Gmail – How to better manage spam in Gmail Apps

gmailoutlookspam-prevention

I am a long term Gmail Apps user and use catch-all behaviour in my Gmail account. I have only 1 email address connected and get about 600 spam messages per 30 days, nearly 100% of which are marked as spam automatically. Therefore they don't interfere with the operation of my Inbox.

I also publsih my email address on the Internet widely – social media, mailing lists, forum, live blogging etc and this has not affected the amount of spam at all.

I am also subscribed to a huge amount of notification services and mailing lists, causing maybe around 6000 emails to hit my email and be filed automatically

My first name is German and very unusual for an English speaker – I explain in a moment why I think this may be important.

I use the web interface and "Report Spam" systematically.

I have a client on Gmail apps. They have a brick and mortar business with 12 email addresses and catch-all turned on as well – because Gmail doesn't support mail aliases.

The catch-all account doesn't have the mailing lists and notification services subscribed, but receives around 52000 spam in 30 days.

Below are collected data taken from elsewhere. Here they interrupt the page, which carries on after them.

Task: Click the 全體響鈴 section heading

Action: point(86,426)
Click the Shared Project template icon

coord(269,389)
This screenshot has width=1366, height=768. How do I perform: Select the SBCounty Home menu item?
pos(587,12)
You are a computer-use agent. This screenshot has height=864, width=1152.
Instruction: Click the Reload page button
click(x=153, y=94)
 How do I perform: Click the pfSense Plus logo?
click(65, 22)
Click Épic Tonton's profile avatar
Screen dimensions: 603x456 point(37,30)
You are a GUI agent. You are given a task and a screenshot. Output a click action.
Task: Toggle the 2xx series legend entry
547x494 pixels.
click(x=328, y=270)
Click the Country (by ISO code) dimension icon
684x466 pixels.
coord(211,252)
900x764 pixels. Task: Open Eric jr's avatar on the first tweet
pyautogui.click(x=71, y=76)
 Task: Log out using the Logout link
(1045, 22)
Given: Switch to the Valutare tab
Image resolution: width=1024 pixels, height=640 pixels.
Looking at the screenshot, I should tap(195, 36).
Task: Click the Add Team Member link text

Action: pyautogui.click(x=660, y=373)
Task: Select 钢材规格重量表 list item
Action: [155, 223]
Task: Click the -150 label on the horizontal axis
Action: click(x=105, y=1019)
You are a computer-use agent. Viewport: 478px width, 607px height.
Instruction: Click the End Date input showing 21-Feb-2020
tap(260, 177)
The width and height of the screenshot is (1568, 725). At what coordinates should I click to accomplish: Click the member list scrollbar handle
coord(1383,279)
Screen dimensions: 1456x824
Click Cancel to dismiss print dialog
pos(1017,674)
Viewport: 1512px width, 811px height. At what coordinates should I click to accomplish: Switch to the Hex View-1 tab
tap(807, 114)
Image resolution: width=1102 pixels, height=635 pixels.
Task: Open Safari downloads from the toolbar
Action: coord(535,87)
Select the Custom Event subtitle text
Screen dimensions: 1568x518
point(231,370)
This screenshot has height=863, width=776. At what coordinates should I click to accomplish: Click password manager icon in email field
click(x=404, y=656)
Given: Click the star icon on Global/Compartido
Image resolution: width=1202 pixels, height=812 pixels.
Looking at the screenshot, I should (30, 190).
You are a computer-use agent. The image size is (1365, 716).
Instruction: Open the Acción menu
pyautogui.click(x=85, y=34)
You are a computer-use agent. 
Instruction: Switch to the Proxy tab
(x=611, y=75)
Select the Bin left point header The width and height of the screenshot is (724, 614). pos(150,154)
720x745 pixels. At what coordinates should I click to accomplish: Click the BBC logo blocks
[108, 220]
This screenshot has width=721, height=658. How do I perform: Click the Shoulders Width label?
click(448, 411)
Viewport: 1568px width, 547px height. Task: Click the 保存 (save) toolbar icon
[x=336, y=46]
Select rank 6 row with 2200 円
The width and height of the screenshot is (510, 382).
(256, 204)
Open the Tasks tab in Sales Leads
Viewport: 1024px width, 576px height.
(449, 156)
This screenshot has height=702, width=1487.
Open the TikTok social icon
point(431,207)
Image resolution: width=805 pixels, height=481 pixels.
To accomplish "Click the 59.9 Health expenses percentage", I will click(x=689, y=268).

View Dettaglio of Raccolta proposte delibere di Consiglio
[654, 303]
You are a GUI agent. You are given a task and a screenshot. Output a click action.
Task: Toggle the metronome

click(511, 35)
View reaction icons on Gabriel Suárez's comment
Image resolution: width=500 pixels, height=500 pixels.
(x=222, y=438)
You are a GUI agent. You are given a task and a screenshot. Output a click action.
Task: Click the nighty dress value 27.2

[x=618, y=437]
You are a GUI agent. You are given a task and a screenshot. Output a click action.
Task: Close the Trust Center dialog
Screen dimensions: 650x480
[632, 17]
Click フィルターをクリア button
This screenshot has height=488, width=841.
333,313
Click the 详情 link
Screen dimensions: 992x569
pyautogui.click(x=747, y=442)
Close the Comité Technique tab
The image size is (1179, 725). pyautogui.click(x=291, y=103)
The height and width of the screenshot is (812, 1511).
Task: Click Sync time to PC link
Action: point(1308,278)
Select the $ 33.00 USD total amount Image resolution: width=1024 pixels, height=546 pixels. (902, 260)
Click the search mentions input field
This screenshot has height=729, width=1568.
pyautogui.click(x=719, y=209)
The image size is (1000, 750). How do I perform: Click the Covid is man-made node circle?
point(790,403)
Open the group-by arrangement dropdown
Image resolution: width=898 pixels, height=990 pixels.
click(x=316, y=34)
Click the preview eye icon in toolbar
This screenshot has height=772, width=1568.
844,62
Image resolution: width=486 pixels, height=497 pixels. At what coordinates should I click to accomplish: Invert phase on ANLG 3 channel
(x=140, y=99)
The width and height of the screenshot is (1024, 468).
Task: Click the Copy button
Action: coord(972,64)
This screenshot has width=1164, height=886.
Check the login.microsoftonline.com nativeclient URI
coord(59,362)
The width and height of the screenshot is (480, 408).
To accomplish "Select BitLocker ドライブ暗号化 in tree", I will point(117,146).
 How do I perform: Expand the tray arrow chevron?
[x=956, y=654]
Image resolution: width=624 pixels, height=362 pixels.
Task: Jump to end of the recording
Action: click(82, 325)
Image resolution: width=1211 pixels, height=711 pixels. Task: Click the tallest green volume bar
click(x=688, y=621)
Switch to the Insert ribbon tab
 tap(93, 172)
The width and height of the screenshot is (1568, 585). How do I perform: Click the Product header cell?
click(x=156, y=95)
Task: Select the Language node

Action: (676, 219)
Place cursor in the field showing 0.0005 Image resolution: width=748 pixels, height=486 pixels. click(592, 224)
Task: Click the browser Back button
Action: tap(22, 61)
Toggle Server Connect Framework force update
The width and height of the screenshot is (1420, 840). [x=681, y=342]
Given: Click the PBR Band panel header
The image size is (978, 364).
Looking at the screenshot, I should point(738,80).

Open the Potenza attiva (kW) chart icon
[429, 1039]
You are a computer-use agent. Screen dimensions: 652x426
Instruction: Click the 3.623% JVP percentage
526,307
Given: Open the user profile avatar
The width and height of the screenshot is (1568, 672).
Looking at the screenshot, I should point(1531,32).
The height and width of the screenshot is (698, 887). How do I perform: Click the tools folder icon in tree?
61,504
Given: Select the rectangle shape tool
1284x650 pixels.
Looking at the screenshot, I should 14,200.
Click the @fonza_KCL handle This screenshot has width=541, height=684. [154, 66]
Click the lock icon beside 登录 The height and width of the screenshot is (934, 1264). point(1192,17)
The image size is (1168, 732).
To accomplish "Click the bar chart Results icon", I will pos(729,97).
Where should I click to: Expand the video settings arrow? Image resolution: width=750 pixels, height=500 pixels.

The client is not throwing his email address around as I am and the few "commercial unrelated" email pieces he receives are from other brick&mortar businesses that he probably has frequented at least once.

However the client has a very common English first name as his email address.

The spam he receives is about 60% bounce notification, ie. caused by the domain name being used as a sender, however rarely does it actually use a common English first name, it is always a random text. About 100 messages per day make it into the Inbox.

The client uses Outlook, so they do not report Spam to Gmail.

Knowing some basic spam filtering techniques, the above comparison is counter-intuitive to me. Is the difference really all down to spam reporting?

A shortcut way to solve this will be to set up a filter that archives all mail that is not addressed to the person or the aliases. Mid term I hope "reporting spam" will solve the problem.

Any other comments anyone can make?

Best Answer

Responding to :

The client uses Outlook, so they do not report Spam to Gmail

.

Gmail's spam filters work the same for a person using the web interface or a client like Outlook. I mean, the spam filters will tag a message as spam / non-spam before sorting it into the appropriate folder.

From this page, moving a message to the [Gmail]/Spam folder performs the same action as clicking the REPORT SPAM button - so there is in fact a method to report spam via an email client.